1.-Context and overall purpose:

            UNESCO through its Office of Communication in cooperation with UNAIDS Working group, as well as specialized regional and national NGO’s related areas is looking to set up a working framework for the emergence of investigative journalism on HIV/AIDS related issues in the Media in Eastern Africa, one of the most affected areas by the pandemic in the world.

2.- Objectives:

a)      Improve the quality and quantity of flow of information to the media and the civil society in general through the setting-up of a regional Eastern and Southern Africa HIV/AIDS Media Clearing House.

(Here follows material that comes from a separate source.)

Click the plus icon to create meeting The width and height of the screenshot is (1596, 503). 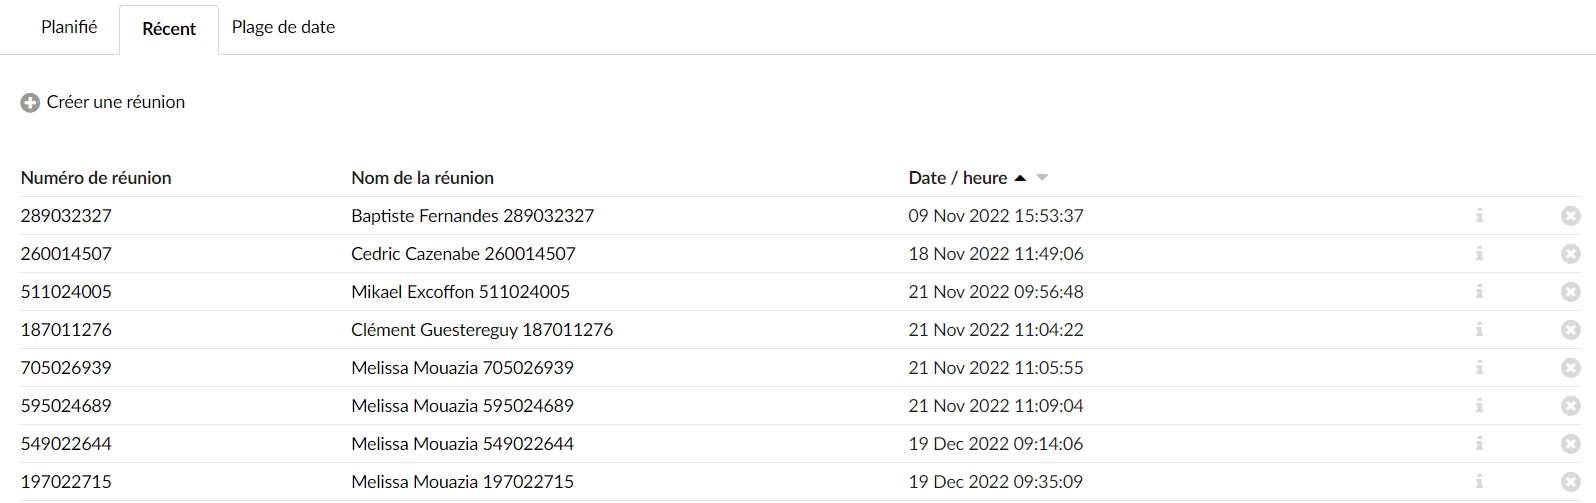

b)      To enhance the knowledge of all stakeholders in the society through the use of international platforms such as internet and the use of NICT’s;

c)      To contribute to the decrease of the pandemic through the development and production of media programs and information which are appropriate to the grave situation faced by East Africa;

d)      To enhance the effective, active and full participation of civil society- including the private sector- in the processes of gathering, processing and distribution of information through the introduction of a participatory process in the three-prone process of learning, informing and reaction (feedback);

e)      To enhance the monitoring and evaluation systems to assess the impact of the media on HIV/AIDS activities and campaigns;

f)        To increase the recurrence of “Best Practices” in Eastern Africa through enhanced cooperation with the HIV/AIDS Media Clearing House in Southern Africa and, at a latter stage, with the rest of Africa;

3.- Implementation Strategy:

1)      To launch a regional survey, on the need and nature of the coverage required and information needs;

2)      To identify and set-up interconnections (working protocols) with regional networks of journalists media houses and information clearing houses, NGO’s, CBO’s as well with the private sector organizations;

3)      To evaluate and improve the content of the information packages for the print and broadcast media specially for training media professional on the job;

4)      Introduce the subject of HIV/AIDS and investigative journalism in the communication curricula in the region;

5)      To define with the UNAIDS Working group and other partners, a strategy fro the training of media professionals with a participatory approach for the design of HIV/AIDS campaigns in the media for each country and region according to their educational, social and cultural particularities;

6)      To gather a core of influential media professionals dealing with the subject of HIV/AIDS including editors, journalists as well as government information and public relation staff;

7)      To set-up in cooperation with UNAIDS Working group a Media Clearing House          to gather, process and distribute actualized information on different aspects of the pandemic. This information will include that of specialized NGO’s, CBO’s, the private sector and other stakeholders;

8)      To launch and Eastern and Southern website on HIV/AIDS and Investigative Journalism to provide with an on-line outlet and a platform for exchanges on the subject for media professionals but also for the general public;

9)       To introduce a continuous and participatory monitor and evaluation structure – including focus groups and monthly surveys – to evaluate effectiveness;

10)  To set-up a network for distribution and collection of information to assess impact of the media on national campaigns to help define priorities in the allocation of resources and interventions;

11)  To set-up a physical Media Clearing House that will contain the website with a journalistic reference datable and actualized background documentation from all UN Agencies and other stakeholders (governments, NGO’s, CBO’s, etc) working in the subject of HIV/AIDS;

12)  To facilitate dissemination of information through mass media outlets in the region and monitor the outcome in a recurrent and continuous form.

4.- Partners:

UNDP, UNDCP, UNAIDS, UNICEF, UNIFEM, UNFPA, WHO, ILO, World Bank, UNESCO National Commissions, SAFAIDS, ZAMCOM, IPS, MWENGO, Task Force for the Review of HIV/AIDS related Laws.